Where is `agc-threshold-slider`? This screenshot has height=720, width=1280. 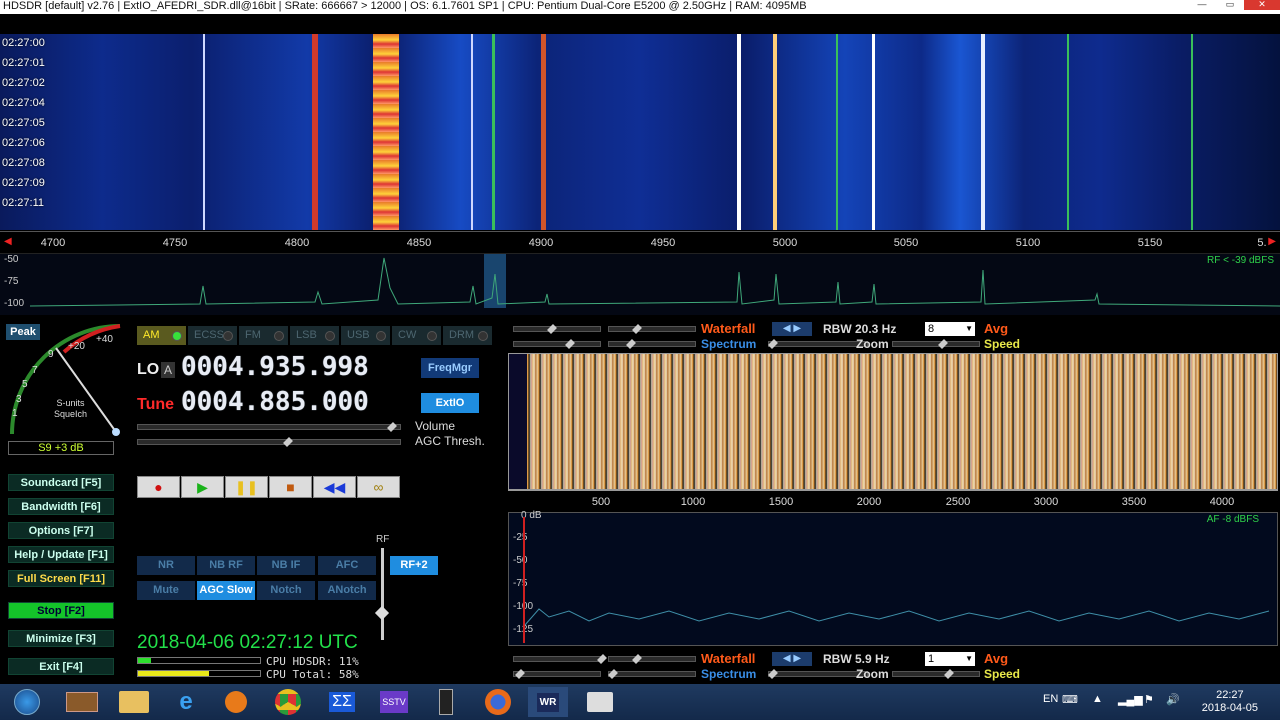 agc-threshold-slider is located at coordinates (269, 442).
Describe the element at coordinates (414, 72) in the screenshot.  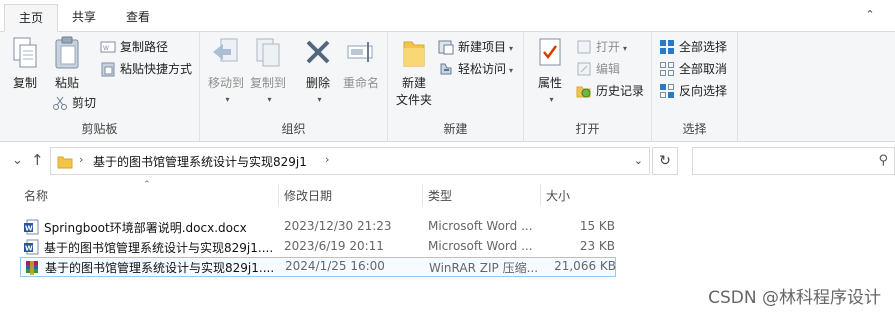
I see `new-folder-button: 新建 文件夹` at that location.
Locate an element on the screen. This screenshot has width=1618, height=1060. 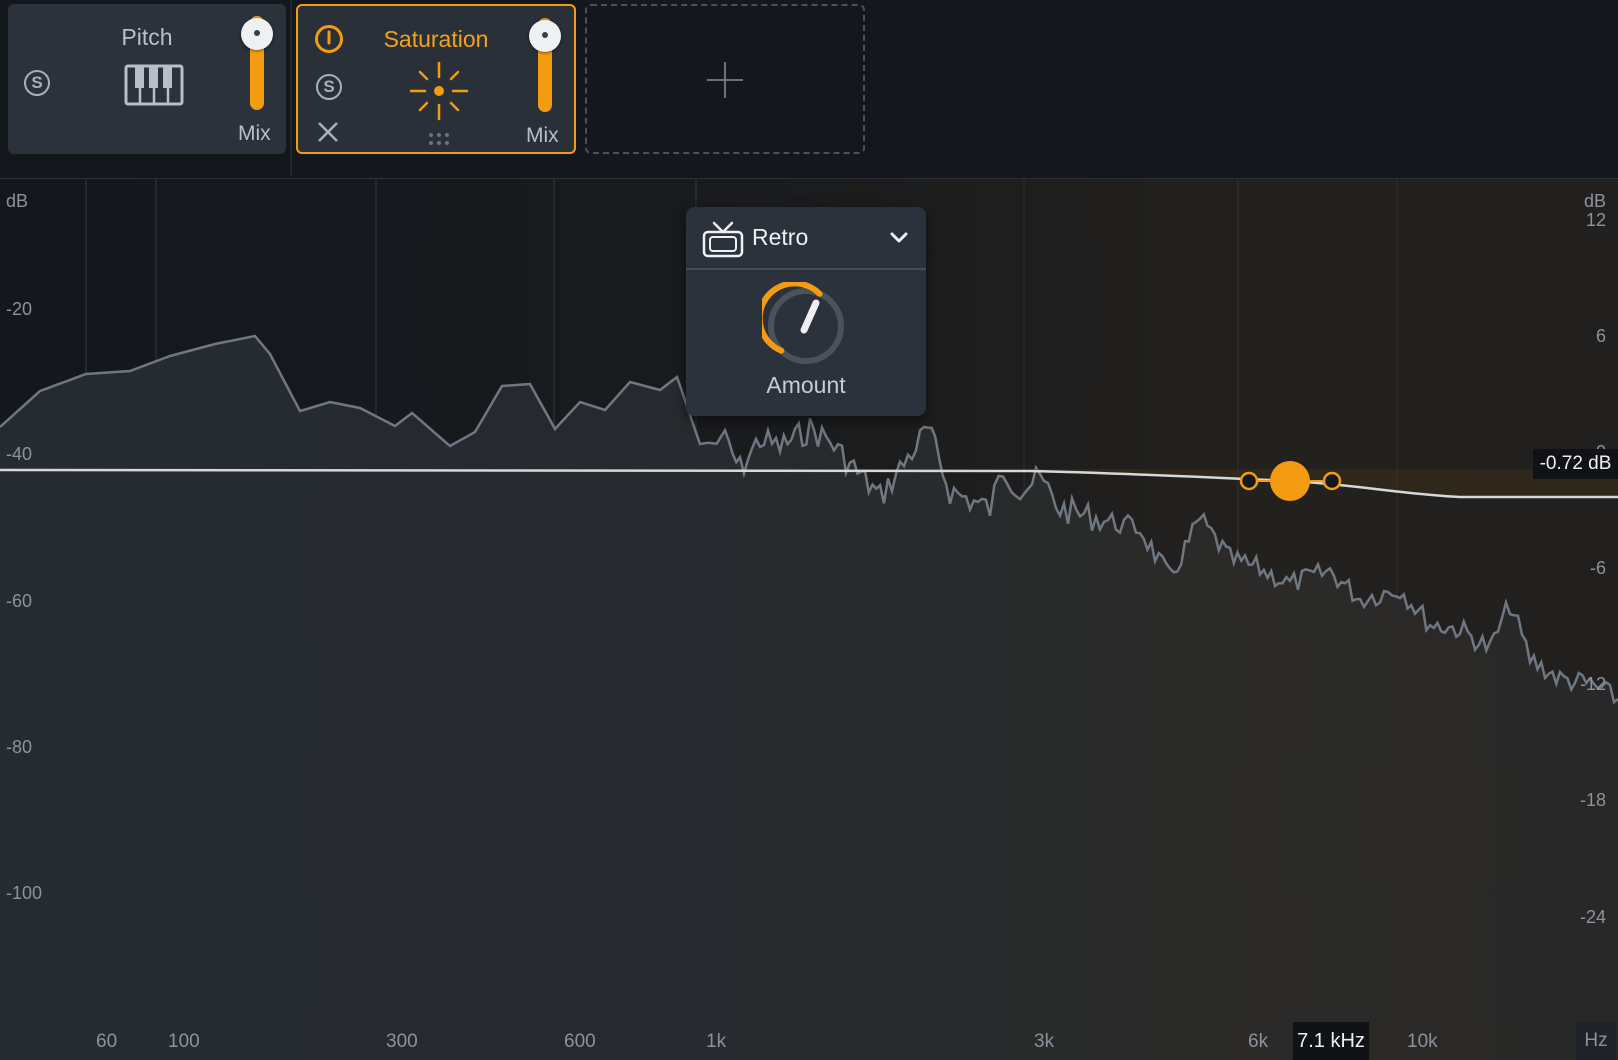
freq-label: 100 is located at coordinates (184, 1042).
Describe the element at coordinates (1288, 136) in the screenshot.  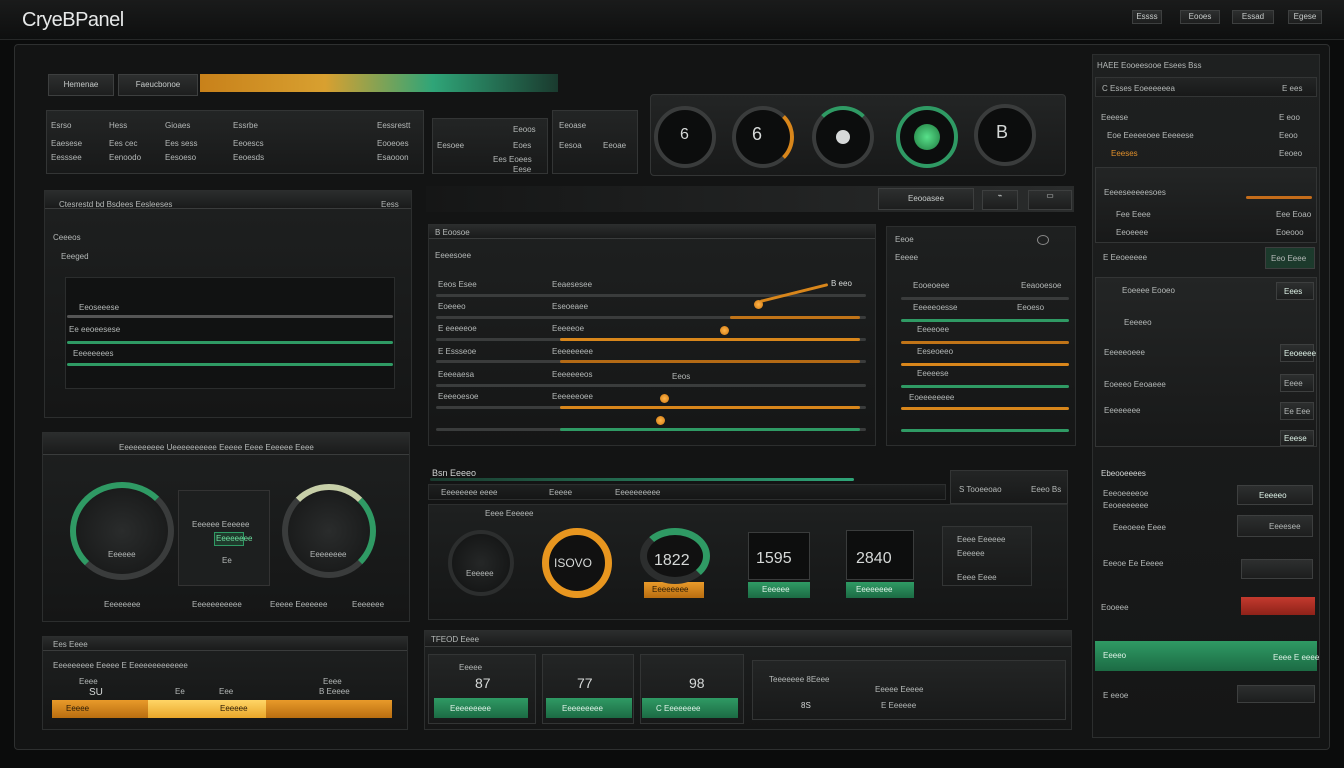
I see `sidebar-row-value: Eeoo` at that location.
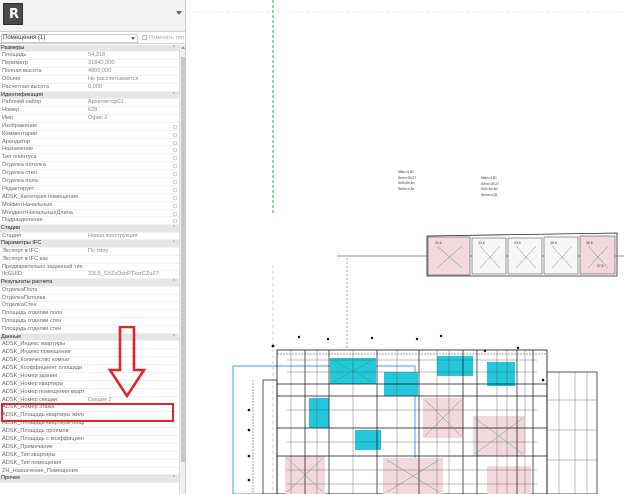  I want to click on property-row: ADSK_Тип помещения, so click(90, 464).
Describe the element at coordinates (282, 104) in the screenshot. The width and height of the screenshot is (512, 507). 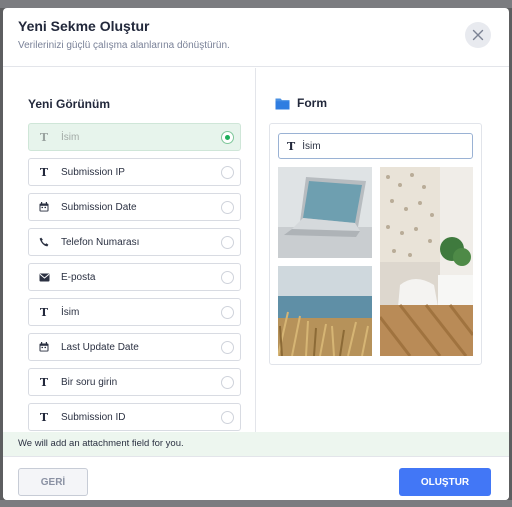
•••
Please set out the stretch of the material from the line containing "Describe the element at coordinates (1288, 136)" through the end of the material as a numbered list, leaving out blank lines and all pictures.

1. Describe the element at coordinates (1288, 136) in the screenshot.  
2. I see `sidebar-row-value: Eeoo` at that location.
3.   I want to click on property-row: ADSK_Тип помещения, so click(90, 464).
4. Describe the element at coordinates (282, 104) in the screenshot. The width and height of the screenshot is (512, 507). 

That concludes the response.